Pasaron los meses. Julián y Elena no se apresuraron. Compartían libros, iban juntos a ver exposiciones o al mercado de productos ecológicos. A veces cocinaban. A veces simplemente se sentaban en silencio a ver llover. Él volvió a cuidar la finca, esta vez con Elena ayudando con los tomates. Ella le enseñó a hacer mermelada. Él le enseñó a usar un taladro.
Un día Elena le propuso una idea:
—¿Y si organizamos un club de lectura para mayores en la biblioteca? Pero con meriendas caseras.
Así nació el “Círculo de las Palabras”. Cada quince días se reunían diez o doce personas, leían cuentos, bebían infusiones, compartían recetas, recuerdos, anécdotas. Era más que literatura: era comunidad.
A veces, alguien lloraba al leer en voz alta. Y todos lo comprendían. En ese círculo nadie se sentía solo.

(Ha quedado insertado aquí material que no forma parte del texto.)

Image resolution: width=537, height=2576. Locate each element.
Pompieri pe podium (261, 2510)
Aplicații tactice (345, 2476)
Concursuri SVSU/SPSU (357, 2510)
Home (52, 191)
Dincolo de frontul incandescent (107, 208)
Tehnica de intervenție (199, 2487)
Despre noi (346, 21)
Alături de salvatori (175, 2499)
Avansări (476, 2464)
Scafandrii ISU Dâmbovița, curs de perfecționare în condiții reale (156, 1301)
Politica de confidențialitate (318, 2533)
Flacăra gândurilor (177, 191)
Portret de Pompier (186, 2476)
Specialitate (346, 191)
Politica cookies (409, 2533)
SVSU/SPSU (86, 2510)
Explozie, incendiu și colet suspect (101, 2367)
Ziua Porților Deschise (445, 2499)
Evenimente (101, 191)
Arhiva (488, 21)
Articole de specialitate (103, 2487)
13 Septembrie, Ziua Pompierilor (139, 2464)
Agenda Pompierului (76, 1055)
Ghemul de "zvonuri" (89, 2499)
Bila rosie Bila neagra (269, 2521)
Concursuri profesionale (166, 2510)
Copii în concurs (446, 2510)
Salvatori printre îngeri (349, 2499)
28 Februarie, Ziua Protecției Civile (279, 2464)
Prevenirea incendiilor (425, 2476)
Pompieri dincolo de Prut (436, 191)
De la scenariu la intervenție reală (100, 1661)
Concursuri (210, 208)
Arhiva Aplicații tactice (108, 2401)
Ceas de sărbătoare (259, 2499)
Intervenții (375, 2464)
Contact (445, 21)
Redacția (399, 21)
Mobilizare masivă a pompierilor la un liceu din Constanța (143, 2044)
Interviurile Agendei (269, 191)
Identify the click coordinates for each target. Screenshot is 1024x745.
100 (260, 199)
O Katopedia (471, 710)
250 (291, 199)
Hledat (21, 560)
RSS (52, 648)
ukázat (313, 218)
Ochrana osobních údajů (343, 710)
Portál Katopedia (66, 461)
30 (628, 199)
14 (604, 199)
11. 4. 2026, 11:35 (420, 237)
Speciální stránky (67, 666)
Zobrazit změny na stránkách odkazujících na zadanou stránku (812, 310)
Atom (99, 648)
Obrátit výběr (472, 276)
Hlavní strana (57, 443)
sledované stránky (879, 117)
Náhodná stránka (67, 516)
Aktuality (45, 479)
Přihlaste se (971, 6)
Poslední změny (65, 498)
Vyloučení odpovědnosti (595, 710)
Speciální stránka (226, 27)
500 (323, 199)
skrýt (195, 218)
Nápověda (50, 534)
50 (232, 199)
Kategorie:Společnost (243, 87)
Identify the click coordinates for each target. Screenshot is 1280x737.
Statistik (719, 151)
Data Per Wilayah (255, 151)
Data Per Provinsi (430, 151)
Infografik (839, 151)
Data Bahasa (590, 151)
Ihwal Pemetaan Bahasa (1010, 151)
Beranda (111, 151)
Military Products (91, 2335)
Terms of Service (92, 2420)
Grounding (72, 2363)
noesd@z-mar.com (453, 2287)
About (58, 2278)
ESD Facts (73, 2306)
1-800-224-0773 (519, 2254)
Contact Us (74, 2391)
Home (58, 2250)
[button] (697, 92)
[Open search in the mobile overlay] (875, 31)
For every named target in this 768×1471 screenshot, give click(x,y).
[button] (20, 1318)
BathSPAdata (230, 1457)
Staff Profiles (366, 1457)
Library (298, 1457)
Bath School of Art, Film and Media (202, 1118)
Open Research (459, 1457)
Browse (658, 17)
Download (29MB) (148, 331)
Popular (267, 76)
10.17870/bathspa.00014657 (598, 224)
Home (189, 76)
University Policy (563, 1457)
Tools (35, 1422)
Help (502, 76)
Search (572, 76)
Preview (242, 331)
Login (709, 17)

Cuatro años después de la muerte de Teresa, Julián no la había olvidado. Nunca lo haría. Pero había dejado de hablarle a su ausencia y había empezado a hablarle a la vida otra vez.
Aún dormía en el lado derecho de la cama. Aún guardaba la taza azul que ella usaba. Pero también había una nueva luz en su casa: Elena. No vivían juntos, pero se quedaban a dormir en la casa del otro según la semana. No se hablaban de amor con grandes palabras, pero se cuidaban como quien riega un jardín.
El año pasado, Julián cumplió 75. Elena le organizó una fiesta sorpresa en la biblioteca. Fueron todos: del taller de escritura, del club de lectura, del mercado, incluso los nietos de Elena. Hubo música de los años 60, tortilla de patatas, y una tarta con una dedicatoria sencilla:
“Por la segunda cosecha. Porque a veces lo mejor florece después del dolor.”
Julián lloró. Pero esta vez, no de tristeza.